Today, Thursday 26 March 2020, marks the 25th anniversary of the entry into force of the Schengen Agreement, which was signed on 14 June 1985 near the Luxembourgish town of Schengen before coming into force ten years later, on 26 March 1995.
One of the most notable elements of the provisions implementing the Schengen Agreement was the removal of border controls within what would become known as the Schengen Area. Since its entry into force 25 years ago, the Schengen Agreement has been incorporated into European Union (EU) law through the Treaty of Amsterdam and the Schengen Area now covers 26 European states, including four non-EU Member States (Iceland, Liechtenstein, Norway and Switzerland).
Luxembourg's Minister of Foreign and European Affairs, Jean Asselborn, released a statement earlier today to mark this milestone. Minister Asselborn stated that this achievement is now being put to the test in the context of the COVID-19 (coronavirus) pandemic. He recalled that implementing the rules of the Schengen Area means removing internal border controls and therefore strengthening external border controls.
Nevertheless, European borders have been closed recently in response to the coronavirus pandemic, causing enormous backlogs, blocking repatriation, impeding the commute of cross-border workers (many of whom are on the front line in the fight against the virus) and complicating the delivery of essential goods, most notably medical supplies and food. Minister Asselborn assured that, in these difficult times, Luxembourg has been doing its utmost to facilitate the movement of cross-border workers and to ensure the continued transport of essential goods.
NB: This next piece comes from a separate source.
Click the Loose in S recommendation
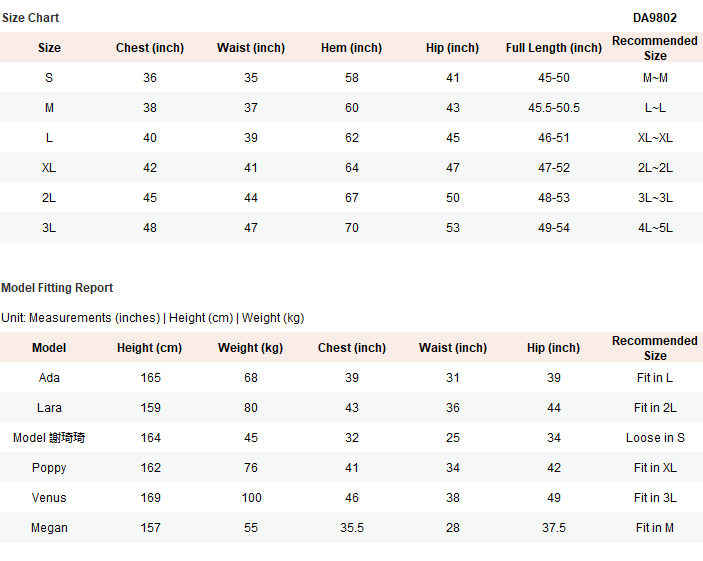 (655, 438)
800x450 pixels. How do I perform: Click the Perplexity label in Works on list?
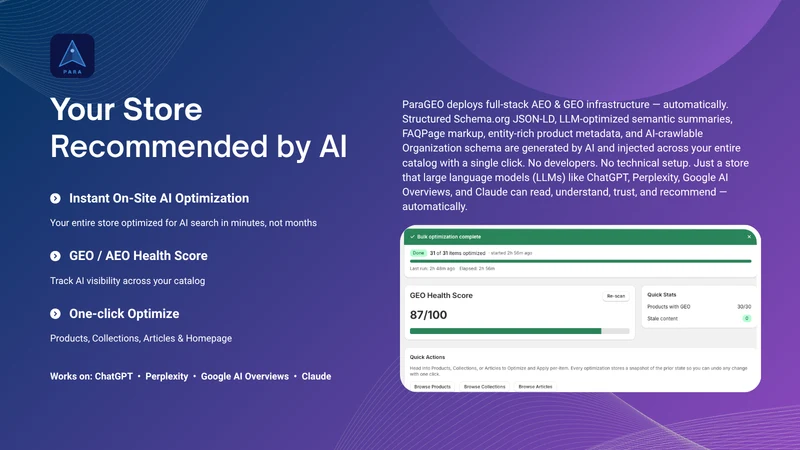[x=166, y=377]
Jean Asselborn added: "Today, the lives of many of our fellow citizens depend on the unhindered transit of workers, citizens being repatriated, essential medical supplies and goods". He continued: "We need solidarity more than ever, and the rules of the Schengen area provide the framework for cooperation which will enable us to face this unprecedented challenge together. Therefore, I call upon all to restore Schengen without delay. The reintroduction of border controls at our common borders can only be occasional and temporary and must be done in accordance with the Treaties".
Minister Asselborn concluded by describing the Schengen Agreement as an "essential" element "to our solidarity and prosperity" and one that must be "preserved".